A long, long time ago, in a galaxy far, far away, I was enrolled in a conference on health planning run by an arm of the BU School of Public Health. There, I learned
a technique for "seeing" and plotting the power/salience positions of various "players" by 'seeing' (or creating a graphic of) a three-dimensional hollowed cube with a mid-stripe which constituted a "zero" line. Graph lines along the inner walls at 1" and 2" (above and below the midline, i.e., both positive and negative) allowed the end-user to label, position and index any entity -- in this case, agency, media outlet, etc. -- on any issue. Done with pen and paper, or mentally, or with computer tools, such a device would allow deep politics analysts to consider, remember, plot and alter the relative positions and strengths of any "party", be they author, columnist, media outlet, spokesperson, etc.
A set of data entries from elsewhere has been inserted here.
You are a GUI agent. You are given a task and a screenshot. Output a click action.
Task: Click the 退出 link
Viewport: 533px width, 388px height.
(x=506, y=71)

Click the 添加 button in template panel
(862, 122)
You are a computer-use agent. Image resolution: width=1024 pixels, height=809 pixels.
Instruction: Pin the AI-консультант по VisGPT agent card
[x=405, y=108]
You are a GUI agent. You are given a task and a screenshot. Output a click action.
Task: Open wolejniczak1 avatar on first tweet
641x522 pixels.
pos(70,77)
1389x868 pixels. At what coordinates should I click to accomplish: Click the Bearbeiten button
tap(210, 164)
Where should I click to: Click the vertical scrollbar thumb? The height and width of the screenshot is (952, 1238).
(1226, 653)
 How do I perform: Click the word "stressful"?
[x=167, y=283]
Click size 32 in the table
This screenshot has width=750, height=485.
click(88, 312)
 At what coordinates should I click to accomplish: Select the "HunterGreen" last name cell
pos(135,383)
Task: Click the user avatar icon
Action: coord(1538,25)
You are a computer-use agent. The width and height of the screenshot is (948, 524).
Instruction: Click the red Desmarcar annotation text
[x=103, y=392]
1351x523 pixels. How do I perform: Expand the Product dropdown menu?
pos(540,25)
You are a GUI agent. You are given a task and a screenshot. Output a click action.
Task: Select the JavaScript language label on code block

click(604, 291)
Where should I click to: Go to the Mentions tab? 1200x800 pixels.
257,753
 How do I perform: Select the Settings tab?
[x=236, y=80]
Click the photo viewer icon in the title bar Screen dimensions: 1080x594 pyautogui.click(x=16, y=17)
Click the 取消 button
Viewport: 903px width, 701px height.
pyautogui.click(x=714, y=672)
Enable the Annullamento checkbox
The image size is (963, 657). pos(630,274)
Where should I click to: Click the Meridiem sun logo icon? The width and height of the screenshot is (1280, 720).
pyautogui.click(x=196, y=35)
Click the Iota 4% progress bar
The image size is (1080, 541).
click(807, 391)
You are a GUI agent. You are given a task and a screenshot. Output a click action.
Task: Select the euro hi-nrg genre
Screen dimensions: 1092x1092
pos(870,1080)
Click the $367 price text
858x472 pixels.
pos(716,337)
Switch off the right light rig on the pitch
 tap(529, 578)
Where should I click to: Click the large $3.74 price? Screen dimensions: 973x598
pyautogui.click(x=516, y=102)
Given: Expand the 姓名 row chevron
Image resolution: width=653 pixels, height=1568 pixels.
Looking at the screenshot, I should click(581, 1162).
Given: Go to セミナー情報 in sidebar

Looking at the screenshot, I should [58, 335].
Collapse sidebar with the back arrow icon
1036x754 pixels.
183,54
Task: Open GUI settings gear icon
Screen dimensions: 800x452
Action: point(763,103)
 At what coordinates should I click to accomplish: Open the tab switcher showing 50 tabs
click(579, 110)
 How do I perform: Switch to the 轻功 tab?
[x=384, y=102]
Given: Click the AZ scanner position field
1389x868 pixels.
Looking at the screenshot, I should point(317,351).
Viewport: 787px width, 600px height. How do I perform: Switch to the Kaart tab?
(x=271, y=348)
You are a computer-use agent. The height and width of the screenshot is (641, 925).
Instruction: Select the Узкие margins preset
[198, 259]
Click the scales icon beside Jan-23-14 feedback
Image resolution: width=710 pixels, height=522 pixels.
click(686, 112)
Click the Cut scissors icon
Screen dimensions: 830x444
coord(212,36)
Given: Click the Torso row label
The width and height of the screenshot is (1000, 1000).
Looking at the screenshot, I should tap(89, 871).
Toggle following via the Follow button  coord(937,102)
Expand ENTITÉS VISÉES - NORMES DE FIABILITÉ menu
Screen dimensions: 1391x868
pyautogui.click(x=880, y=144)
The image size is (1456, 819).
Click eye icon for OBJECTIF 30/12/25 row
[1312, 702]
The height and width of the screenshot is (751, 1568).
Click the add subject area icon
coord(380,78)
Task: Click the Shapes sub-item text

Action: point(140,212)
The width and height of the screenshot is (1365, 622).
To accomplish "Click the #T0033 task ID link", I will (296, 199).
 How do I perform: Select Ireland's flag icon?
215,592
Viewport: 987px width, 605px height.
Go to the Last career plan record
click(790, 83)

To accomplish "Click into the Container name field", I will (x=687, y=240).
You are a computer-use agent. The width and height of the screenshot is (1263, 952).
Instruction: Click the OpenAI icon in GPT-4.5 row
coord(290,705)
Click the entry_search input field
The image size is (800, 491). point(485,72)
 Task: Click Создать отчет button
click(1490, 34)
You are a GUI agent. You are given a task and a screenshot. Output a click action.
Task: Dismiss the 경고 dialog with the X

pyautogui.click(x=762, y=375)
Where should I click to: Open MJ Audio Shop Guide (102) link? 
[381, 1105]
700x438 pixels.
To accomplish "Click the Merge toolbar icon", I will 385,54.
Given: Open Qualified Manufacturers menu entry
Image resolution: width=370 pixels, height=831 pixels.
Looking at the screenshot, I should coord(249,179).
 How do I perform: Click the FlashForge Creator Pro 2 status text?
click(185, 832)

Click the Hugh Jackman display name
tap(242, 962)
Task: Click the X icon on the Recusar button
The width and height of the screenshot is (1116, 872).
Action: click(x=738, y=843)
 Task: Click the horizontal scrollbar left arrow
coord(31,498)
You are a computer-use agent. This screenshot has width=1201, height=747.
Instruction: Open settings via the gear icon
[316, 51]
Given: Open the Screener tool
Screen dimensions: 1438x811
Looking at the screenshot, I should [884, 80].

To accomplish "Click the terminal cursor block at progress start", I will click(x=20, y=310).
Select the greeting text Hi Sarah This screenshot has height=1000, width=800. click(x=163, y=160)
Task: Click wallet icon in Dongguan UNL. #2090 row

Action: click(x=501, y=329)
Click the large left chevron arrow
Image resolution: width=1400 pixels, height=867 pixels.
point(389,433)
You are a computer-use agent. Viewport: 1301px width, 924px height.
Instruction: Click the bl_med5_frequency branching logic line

Another way of "seeing this, if my description wasn't clear enough, would be to simply sit your self down mentally inside a room painted white measuring 12' long, 8' wide, 8' high, with a black stripe around the walls at the 4' mark to represent the "zero" line. Marks at 2" and 6' feet represented values of -1 and +1; the floor was -2 and the ceiling +2. Fishing line was used to suspend 2"x2" cards labeled with topic and identity, and its
power measured on the vertical, and its
salience measured on the horizontal.
Voila! A mental visual "walk-through".... Given the right kind of software tool, such a thing could be a semi-permanent or malleable "sticky" on any topic; time and multi-issue cross-over then becomes very instructive, to say nothing of multi-topic cross-over.
Conceptually, mentally, is this how people like Peter Dale Scott think through deep events across decades?